Went to the vet for a checkup today (which is a short story in itself), but saw this cute little dog (who was also reactive) and his owner (who was super kind) and used it as a good training opportunity 

a few months ago I wouldn’t have thought he could be at least partially calm around another dog. We still have work to do (and lots of it) but the progress is making me excited for the future.


----------



## 3ymum (Oct 12, 2021)

Congrats on the progress! It does take time and we are getting there! I had the same experience as well, on the waiting room at the vet, really was worried Buffy would 'go' at the dog sitting right opposite of us which was very reactive and vocal, not aggressive, just wanted to play but she is big and strong! Ended up sitting nicely next to me (most of the time, settled down after I said 'no'), I was Soooo relieved!


----------



## peachygeorgia (Oct 5, 2021)

Go Bailey! And go you! Sounds like he's making lots of progress, I've seen quite a few people posting training success, including myself, so happy for all of us and our pups  ❤


----------



## NadDog24 (May 14, 2020)

Good job to both Bailey and the OP!


----------



## cagal (Sep 3, 2013)

That’s amazing - way to go Bailey! We seem to be going the wrong direction with dogs but we’re working on it. We did well with our new trainer today - no lunging/grabbing at all and even brought her sticks to play with so she’s now golden with him. I love hearing other success stories as they help remind me it does get better with patience and time. Keep ‘‘em coming!


----------



## Baileyshuman (Apr 26, 2021)

3ymum said:


> Congrats on the progress! It does take time and we are getting there! I had the same experience as well, on the waiting room at the vet, really was worried Buffy would 'go' at the dog sitting right opposite of us which was very reactive and vocal, not aggressive, just wanted to play but she is big and strong! Ended up sitting nicely next to me (most of the time, settled down after I said 'no'), I was Soooo relieved!

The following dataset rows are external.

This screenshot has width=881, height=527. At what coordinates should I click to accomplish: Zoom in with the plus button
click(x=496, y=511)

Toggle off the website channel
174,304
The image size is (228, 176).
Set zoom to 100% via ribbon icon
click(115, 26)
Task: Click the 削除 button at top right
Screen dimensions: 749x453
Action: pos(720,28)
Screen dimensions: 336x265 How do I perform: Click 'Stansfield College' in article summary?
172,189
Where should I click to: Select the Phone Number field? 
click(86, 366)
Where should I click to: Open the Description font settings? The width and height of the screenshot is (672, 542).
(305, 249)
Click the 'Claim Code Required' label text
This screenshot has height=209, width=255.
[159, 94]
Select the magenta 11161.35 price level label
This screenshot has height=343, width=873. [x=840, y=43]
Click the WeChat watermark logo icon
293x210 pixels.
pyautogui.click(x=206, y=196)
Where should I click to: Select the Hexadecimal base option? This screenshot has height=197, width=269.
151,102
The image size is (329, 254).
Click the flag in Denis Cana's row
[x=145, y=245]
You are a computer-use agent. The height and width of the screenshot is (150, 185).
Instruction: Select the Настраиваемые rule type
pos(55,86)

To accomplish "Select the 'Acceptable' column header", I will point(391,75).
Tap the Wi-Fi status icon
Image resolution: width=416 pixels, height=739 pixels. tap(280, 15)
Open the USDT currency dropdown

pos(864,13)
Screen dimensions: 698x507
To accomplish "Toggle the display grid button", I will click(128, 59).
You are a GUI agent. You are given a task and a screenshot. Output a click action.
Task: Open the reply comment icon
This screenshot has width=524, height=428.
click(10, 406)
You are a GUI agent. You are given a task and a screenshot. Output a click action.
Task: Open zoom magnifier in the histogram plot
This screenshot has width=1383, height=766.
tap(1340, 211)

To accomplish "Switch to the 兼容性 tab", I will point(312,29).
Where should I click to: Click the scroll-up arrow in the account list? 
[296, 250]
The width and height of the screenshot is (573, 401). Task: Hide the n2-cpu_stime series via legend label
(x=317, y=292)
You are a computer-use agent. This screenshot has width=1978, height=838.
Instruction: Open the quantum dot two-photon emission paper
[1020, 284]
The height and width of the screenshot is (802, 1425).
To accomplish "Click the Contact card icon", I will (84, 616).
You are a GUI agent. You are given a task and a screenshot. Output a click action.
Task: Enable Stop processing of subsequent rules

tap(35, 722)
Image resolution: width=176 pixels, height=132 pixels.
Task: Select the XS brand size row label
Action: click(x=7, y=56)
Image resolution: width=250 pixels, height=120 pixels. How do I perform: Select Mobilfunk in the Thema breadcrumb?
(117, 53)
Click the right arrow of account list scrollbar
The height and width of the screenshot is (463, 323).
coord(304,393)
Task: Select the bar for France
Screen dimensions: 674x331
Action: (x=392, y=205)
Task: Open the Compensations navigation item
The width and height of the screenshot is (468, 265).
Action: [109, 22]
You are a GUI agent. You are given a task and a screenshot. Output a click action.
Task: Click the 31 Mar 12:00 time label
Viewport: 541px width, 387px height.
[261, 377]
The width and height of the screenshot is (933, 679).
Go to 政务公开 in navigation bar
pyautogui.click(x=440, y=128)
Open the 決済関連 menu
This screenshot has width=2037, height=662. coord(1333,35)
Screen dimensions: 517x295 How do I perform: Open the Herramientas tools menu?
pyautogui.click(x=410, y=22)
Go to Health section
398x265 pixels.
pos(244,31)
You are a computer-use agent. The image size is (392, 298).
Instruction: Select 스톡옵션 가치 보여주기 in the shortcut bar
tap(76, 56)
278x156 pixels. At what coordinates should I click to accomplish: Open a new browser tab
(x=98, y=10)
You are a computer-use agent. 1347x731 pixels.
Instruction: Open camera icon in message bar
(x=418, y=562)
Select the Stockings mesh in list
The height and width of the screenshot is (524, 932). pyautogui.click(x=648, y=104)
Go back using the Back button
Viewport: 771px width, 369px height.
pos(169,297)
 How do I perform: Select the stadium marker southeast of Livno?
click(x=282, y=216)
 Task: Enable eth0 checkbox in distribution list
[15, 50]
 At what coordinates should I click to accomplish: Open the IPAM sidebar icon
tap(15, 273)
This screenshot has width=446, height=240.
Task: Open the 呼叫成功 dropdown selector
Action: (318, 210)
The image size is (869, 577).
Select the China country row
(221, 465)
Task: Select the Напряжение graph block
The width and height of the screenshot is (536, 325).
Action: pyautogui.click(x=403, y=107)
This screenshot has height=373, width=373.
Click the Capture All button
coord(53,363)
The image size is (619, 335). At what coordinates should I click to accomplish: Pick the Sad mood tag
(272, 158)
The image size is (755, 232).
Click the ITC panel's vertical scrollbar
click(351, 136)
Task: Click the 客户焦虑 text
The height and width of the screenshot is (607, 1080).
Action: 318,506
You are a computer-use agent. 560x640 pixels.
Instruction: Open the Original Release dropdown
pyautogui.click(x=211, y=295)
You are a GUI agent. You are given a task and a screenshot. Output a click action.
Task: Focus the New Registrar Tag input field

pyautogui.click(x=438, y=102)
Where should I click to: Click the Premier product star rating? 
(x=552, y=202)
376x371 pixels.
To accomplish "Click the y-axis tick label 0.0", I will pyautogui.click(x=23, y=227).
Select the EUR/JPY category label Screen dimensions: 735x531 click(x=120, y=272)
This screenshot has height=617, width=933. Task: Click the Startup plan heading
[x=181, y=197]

That’s awesome! We’re not fully at the stage of, I’ll look at it and choose to ignore it - but seem to be heading in that direction!




peachygeorgia said:


> Go Bailey! And go you! Sounds like he's making lots of progress, I've seen quite a few people posting training success, including myself, so happy for all of us and our pups  ❤


Yes, I’ve been seeing loads as well! It’s great!




NadDog24 said:


> Good job to both Bailey and the OP!


Thank you!!




cagal said:


> That’s amazing - way to go Bailey! We seem to be going the wrong direction with dogs but we’re working on it. We did well with our new trainer today - no lunging/grabbing at all and even brought her sticks to play with so she’s now golden with him. I love hearing other success stories as they help remind me it does get better with patience and time. Keep ‘‘em coming!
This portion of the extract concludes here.